- Extracted records
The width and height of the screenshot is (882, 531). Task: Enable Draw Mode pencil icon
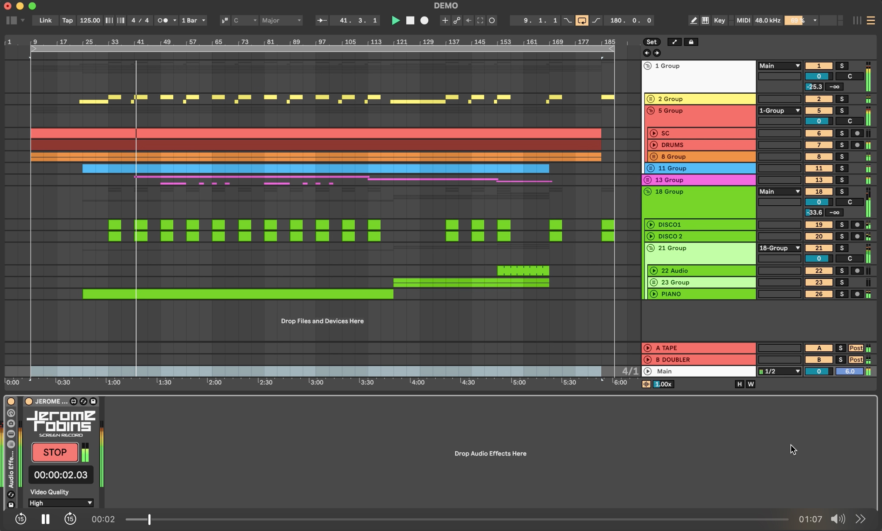693,20
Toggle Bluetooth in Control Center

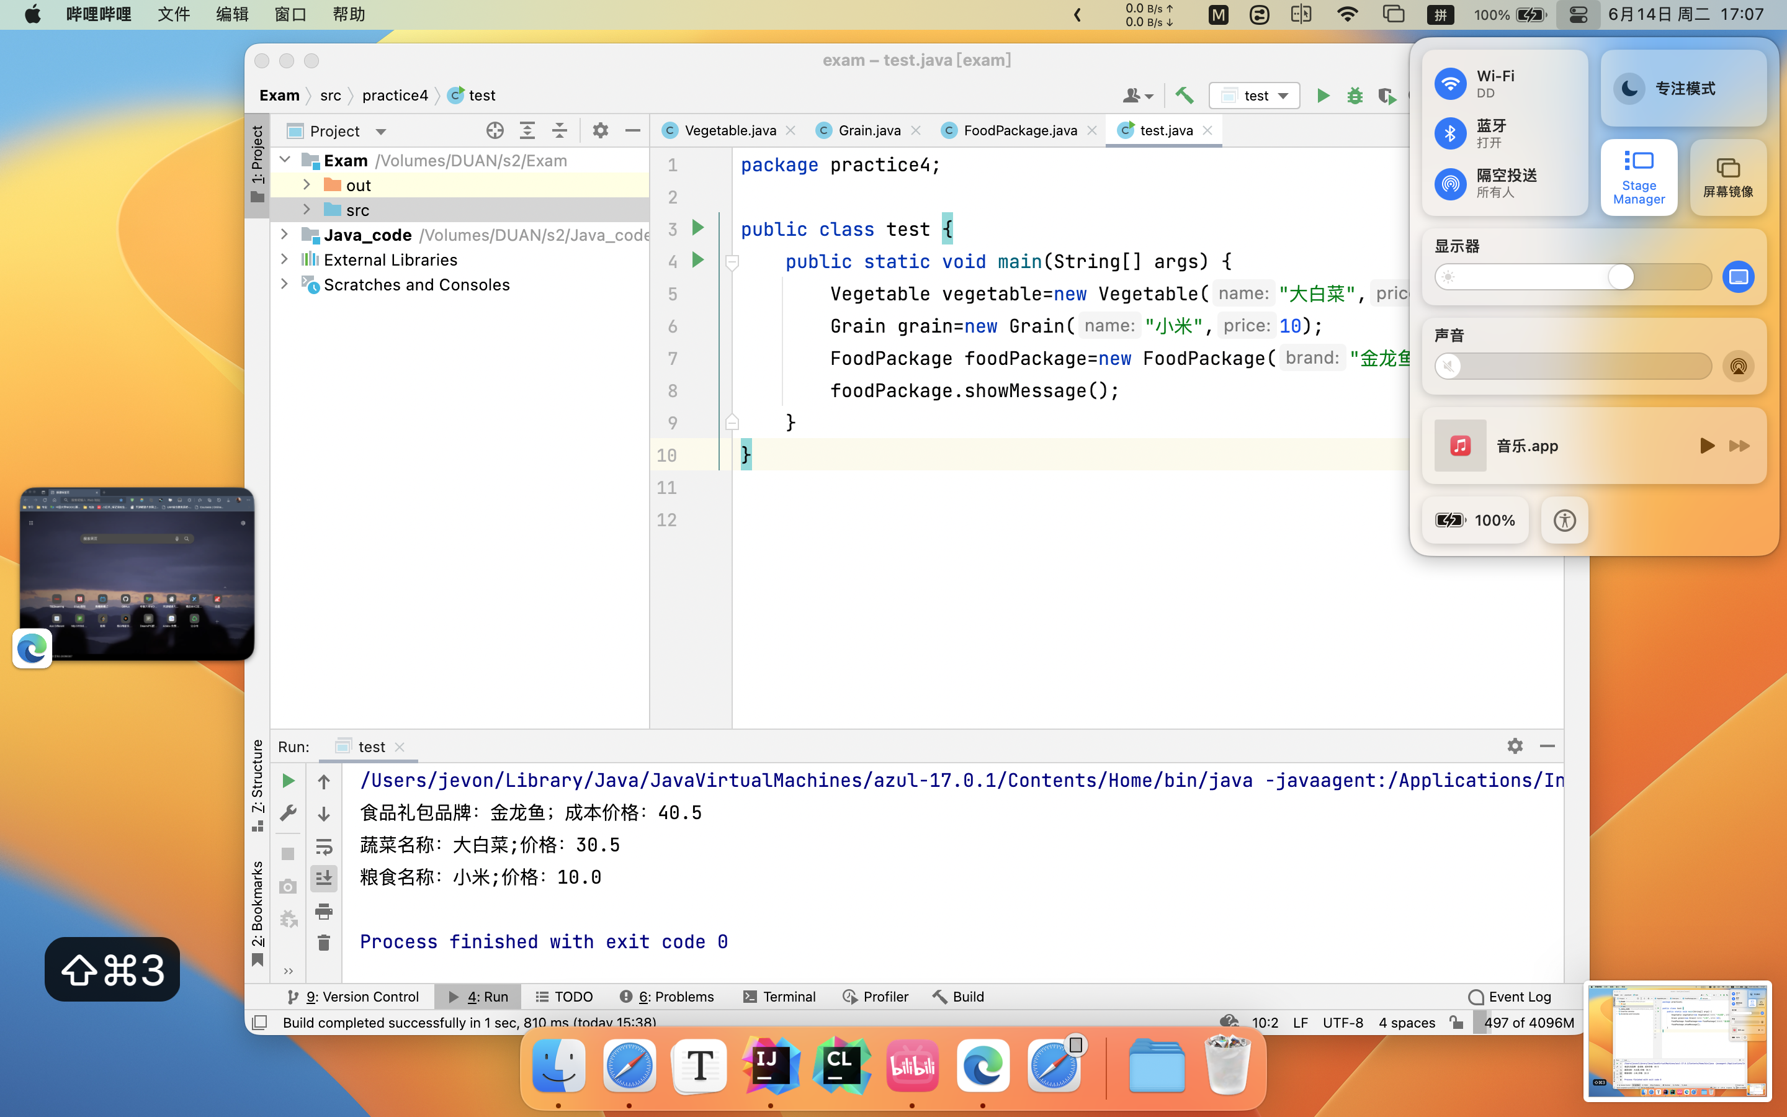tap(1450, 133)
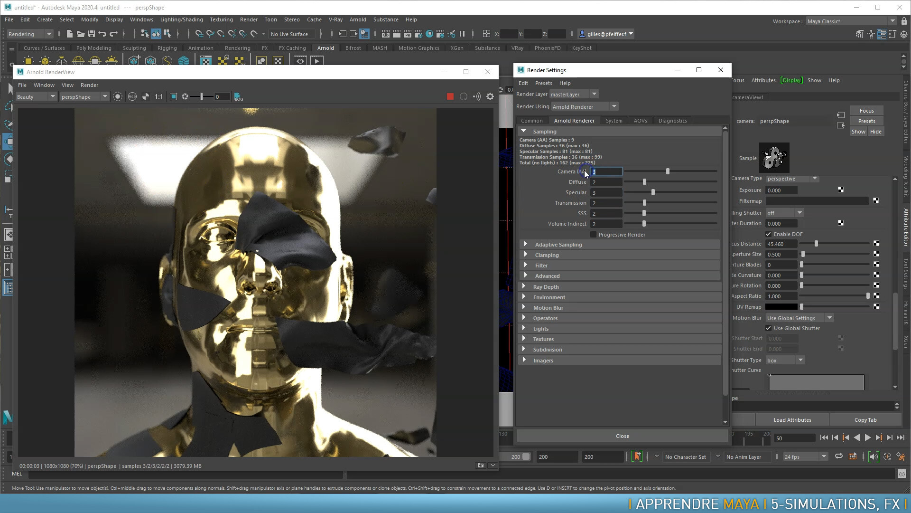Create an Arnold physical sky
The height and width of the screenshot is (513, 911).
point(112,60)
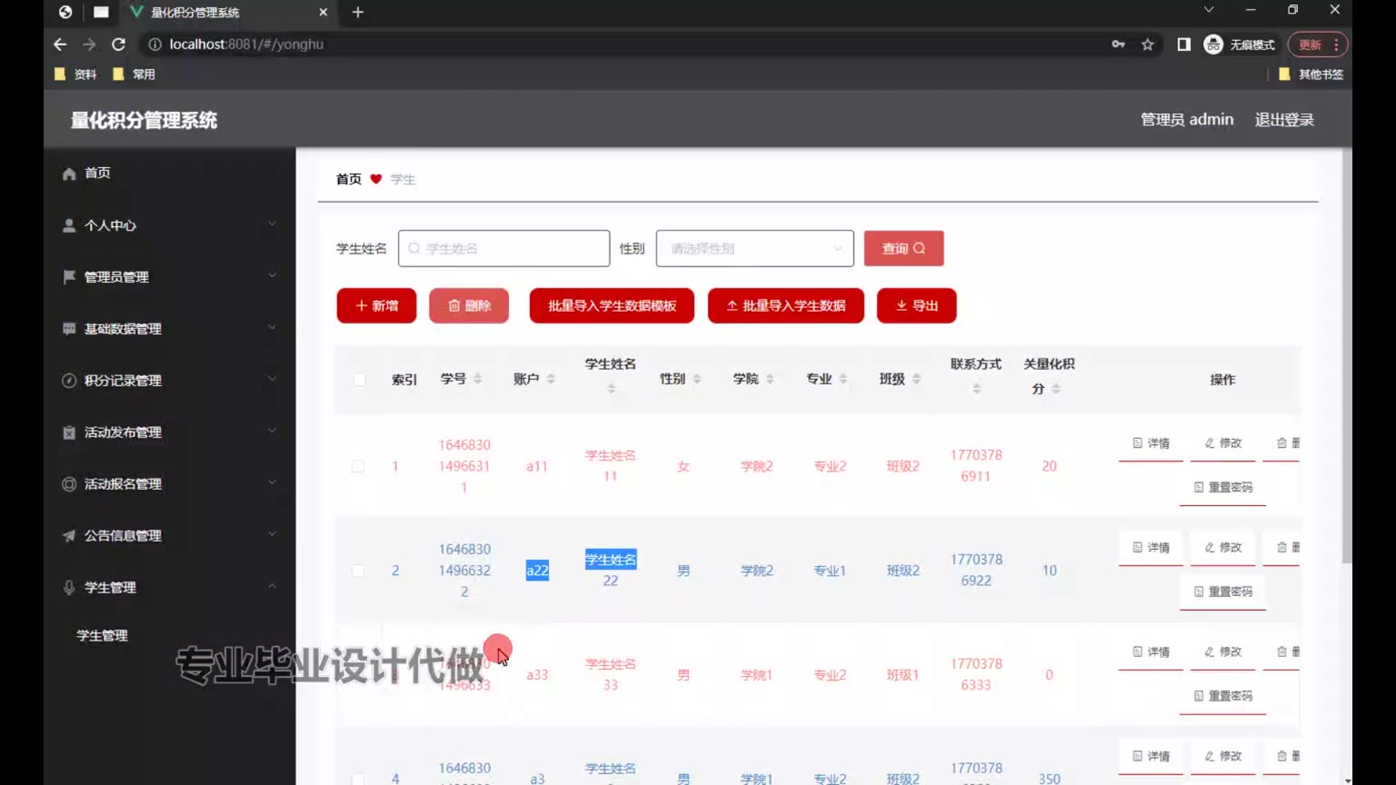This screenshot has width=1396, height=785.
Task: Open the 学生管理 submenu item
Action: pos(103,635)
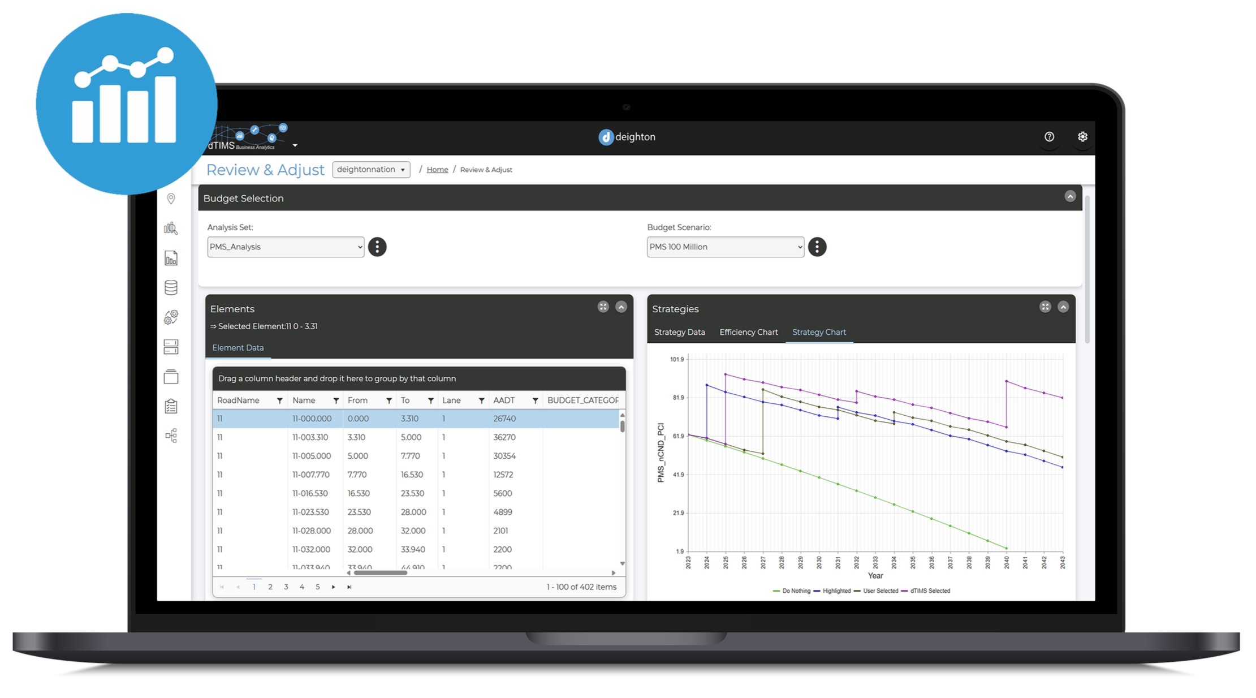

- Problem
Copy every record above exactly, leaving out the pictures.

- Task solution
The width and height of the screenshot is (882, 531). Task: Enable Draw Mode pencil icon
693,20
Toggle Bluetooth in Control Center

tap(1450, 133)
Create an Arnold physical sky
The height and width of the screenshot is (513, 911).
point(112,60)
This screenshot has width=1396, height=785.
Task: Open the 学生管理 submenu item
Action: pos(103,635)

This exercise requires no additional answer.